Minimized Non-US Hourly URL GeoJSON

[Download GeoJSON]
This file is identical to the Hourly URL GeoJSON with the exception that it excludes all locations in the United States and that it is capped at a maximum of 40MB and/or 40,000 entries, whichever is smaller.  This file is designed to offer a minimized version of the file, suitable for importing into free CartoDB accounts and other mapping or analytic platforms that have relatively small limits on data size.

 

24 Hour Animation GeoJSON

[Download GeoJSON]
This GeoJSON file contains a clustered version of all coverage that GDELT has monitored in the last 24 hours, collapsed by location+timestamp instead of by article.  It updates every 15 minutes and reflects all coverage seen in the preceding 24 hours on a rolling basis.  Unlike the Hourly GeoJSON files, in this file each row represents a single location in a single 15 minute interval instead of a single mention of a location in a single article.  Here, all mentions of a given location within a 15 minute interval are collapsed into a single row.  For the names and themes fields, all names and themes associated with any mention of the location in the given time interval are concatenated together, as is the case with the domains field.  For the other fields they are averages or summations of all mentions.  The name field is excluded from this file to conserve disk space.  The goal of this GeoJSON file is to enable the creation of animation map layers that show change over time, rather than supporting interactive clickable maps.  NOTE that when loaded into a database platform like CartoDB it will freqently consume between 250 and 450MB, so requires a large amount of database space.

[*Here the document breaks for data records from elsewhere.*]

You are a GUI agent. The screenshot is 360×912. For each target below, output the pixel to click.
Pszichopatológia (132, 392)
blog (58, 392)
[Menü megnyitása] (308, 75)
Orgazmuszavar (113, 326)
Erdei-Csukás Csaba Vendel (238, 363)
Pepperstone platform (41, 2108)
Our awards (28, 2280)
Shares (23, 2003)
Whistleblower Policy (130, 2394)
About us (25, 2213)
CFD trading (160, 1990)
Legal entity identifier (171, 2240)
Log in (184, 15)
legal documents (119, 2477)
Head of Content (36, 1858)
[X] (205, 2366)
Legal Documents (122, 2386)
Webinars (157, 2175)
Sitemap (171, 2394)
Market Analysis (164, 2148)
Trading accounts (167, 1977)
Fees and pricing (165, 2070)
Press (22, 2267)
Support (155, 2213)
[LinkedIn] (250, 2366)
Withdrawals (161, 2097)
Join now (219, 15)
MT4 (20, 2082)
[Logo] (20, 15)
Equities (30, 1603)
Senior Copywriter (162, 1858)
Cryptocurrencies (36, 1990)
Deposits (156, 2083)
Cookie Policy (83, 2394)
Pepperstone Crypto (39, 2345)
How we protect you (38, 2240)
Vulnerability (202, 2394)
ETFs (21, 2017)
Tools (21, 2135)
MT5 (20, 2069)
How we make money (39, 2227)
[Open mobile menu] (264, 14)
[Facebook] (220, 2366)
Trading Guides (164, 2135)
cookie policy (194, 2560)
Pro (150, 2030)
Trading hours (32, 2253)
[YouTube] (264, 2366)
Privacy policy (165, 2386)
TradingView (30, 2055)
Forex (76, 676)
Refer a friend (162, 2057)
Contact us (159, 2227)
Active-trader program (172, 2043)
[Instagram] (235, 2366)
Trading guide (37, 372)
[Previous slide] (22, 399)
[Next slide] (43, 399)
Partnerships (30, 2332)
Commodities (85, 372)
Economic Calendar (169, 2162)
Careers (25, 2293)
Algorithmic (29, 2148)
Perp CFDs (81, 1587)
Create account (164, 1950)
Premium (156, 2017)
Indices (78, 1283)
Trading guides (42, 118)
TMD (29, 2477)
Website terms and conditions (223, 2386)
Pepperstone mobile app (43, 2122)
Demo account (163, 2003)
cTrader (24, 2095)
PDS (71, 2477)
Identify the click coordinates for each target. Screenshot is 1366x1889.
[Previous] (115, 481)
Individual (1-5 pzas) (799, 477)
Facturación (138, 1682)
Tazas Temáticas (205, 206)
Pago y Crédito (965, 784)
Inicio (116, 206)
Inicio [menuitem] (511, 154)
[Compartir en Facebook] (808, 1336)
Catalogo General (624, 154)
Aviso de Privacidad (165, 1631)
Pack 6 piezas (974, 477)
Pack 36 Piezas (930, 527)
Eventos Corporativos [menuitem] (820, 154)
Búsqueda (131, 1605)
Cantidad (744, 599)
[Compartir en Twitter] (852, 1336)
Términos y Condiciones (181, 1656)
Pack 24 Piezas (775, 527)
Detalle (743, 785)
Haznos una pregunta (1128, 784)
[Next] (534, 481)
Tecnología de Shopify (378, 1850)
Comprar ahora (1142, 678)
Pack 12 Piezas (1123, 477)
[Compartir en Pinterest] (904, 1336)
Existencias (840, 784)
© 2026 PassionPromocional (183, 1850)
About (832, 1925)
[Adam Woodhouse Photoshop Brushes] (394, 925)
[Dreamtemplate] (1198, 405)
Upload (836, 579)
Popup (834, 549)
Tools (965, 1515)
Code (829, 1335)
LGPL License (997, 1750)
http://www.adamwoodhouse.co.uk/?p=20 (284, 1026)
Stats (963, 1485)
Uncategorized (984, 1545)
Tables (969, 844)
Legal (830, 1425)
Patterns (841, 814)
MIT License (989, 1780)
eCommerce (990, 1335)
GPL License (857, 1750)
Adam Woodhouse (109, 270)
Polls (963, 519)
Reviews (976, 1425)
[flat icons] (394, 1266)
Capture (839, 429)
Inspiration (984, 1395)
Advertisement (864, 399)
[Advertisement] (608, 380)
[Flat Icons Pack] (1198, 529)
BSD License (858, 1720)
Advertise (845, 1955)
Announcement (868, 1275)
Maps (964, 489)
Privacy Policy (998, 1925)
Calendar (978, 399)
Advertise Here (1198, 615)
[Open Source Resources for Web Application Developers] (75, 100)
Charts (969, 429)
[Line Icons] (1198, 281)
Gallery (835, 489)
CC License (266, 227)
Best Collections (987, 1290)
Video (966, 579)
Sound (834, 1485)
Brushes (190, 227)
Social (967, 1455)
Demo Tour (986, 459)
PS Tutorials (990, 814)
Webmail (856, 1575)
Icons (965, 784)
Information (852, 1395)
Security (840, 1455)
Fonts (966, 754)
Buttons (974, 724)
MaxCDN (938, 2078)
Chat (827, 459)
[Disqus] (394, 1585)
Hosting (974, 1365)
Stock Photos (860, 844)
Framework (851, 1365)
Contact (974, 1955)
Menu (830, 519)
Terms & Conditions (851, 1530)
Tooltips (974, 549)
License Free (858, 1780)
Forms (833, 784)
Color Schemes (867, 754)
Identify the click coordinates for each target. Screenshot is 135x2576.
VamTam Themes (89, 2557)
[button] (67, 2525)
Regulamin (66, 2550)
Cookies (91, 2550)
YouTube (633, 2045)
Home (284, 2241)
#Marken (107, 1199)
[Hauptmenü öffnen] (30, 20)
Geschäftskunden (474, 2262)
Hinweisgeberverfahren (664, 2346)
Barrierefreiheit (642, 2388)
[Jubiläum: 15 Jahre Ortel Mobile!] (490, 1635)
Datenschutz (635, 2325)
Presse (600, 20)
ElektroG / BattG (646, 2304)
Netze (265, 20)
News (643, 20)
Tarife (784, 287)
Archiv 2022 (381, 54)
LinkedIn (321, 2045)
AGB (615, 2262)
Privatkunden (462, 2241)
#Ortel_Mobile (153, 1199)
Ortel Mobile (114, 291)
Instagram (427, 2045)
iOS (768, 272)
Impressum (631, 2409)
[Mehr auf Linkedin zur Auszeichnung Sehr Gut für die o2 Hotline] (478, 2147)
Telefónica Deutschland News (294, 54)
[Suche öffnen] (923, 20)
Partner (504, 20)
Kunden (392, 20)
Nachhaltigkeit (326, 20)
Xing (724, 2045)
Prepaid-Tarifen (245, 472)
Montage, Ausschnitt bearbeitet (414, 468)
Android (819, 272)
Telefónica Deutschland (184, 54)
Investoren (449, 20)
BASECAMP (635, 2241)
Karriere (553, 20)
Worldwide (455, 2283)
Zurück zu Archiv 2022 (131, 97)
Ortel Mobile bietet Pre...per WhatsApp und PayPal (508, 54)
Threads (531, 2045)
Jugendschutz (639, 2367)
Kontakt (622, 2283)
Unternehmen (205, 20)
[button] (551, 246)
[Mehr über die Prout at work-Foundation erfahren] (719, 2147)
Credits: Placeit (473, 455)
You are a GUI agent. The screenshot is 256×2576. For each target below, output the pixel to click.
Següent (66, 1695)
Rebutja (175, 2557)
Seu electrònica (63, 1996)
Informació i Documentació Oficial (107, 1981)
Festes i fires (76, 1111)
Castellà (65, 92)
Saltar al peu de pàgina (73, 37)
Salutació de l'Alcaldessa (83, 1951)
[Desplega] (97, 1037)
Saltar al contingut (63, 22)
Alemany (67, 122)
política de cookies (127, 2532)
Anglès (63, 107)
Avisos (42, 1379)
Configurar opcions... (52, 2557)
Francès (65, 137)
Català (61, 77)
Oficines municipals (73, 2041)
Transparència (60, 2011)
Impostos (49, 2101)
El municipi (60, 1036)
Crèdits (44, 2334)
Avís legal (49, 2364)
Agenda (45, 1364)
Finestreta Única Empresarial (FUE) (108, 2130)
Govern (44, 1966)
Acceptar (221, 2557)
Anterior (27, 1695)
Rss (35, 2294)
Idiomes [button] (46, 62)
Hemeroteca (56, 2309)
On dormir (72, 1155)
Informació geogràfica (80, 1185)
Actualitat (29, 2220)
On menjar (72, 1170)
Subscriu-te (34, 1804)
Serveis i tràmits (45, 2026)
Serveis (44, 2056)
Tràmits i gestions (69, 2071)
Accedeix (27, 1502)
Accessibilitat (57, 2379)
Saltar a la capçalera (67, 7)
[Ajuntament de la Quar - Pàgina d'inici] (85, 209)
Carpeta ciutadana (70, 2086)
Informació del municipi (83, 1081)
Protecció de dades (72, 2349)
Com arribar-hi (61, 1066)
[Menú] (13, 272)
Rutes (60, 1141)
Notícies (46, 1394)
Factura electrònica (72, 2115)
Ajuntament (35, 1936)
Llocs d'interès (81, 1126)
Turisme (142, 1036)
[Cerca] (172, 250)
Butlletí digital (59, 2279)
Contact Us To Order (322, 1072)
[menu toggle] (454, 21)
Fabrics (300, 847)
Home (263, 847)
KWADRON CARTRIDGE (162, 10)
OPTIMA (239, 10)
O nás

The fields contained in the file are as follows:

  • allmentionednames: This is a semicolon-delimited concatenated list of all of the names associated with this location across all of the coverage mentioning that location during that given 15 minute interval. To conserve disk space, if a name is mentioned multiple times in an article it will only be listed here once.
  • allmentionedthemes: This is a semicolon-delimited concatenated list of all of the themes associated with this location across all of the coverage mentioning that location during that given 15 minute interval. To conserve disk space, if a theme is mentioned multiple times in an article it will only be listed here once.
  • allurldomains: This is a semicolon-delimited concatenated list of all of the domains from which articles were monitored mentioning this location during that given 15 minute interval. To conserve disk space, if multiple articles were found from the same outlet, the domain will still only be listed here once.
  • avgurltone: This is the average tone of all coverage mentioning this location during that given 15 minute interval.
  • sumtotalmentions: This is the total number of monitored articles mentioning this location during that given 15 minute interval.
  • sumtotalwords: This is the sum total number of words of all monitored articles mentioning this location during that given 15 minute interval.